George D. Jackson*, Christine H. Jackson, Patti Virtue, Miriam Fluckiger, Peter D. Nichols

*Corresponding author:

ABSTRACT: Idioteuthis cordiformis is the largest deepwater mastigoteuthid squid found in the southern Pacific Ocean. Signature fatty acid (FA) and lipid class analysis was carried out on the digestive gland, fins and caecum oil of 18 individuals of I. cordiformis caught in the waters off southern Australia during late 2004. Lipid classes varied between the tissues and oil samples, with sex not being an important factor.
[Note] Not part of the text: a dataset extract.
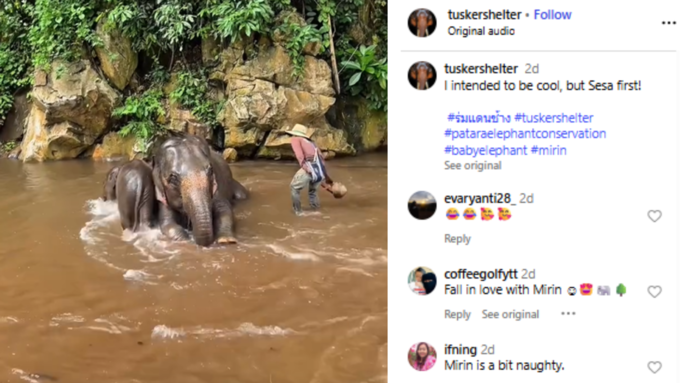The height and width of the screenshot is (383, 680).
Task: Reply to coffeegolfytt's comment
Action: click(457, 314)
The presence of hydrocarbons within the digestive gland and caecum were noteworthy as high proportions of this lipid class are generally only common in the livers of many deepwater sharks. Monounsaturated fatty acids dominated the digestive gland and caecum oil, while the fin had high values of both saturated and polyunsaturated fatty acids. Fatty acid profiles of I. cordiformis were compared to profiles of potential prey species (sharks, small and large fish, crustaceans and squid) using Bray-Curtis similarity coefficients. Analysis of the digestive gland and caecum oil FA profiles revealed a close match with the following prey: myctophids (Lampanyctodes australis, Electrona paucirastra, Symbolophorus barnardi) the dragon fish Stomias boa, the smooth oreo Pseudocyttus maculatus and the deepwater sharks, Etmopterus baxter, Dalatias licha, Centroselachus crepidator, Centroscymnus coelopsis and Centrophorus zeehaani. The fin FA profile did not match closely to any potential prey and was most similar to other squid mantle tissue. Based on the results of this study, I. cordiformis has a broad diet spectrum of teleost fish and deepwater sharks and occupies a high trophic position.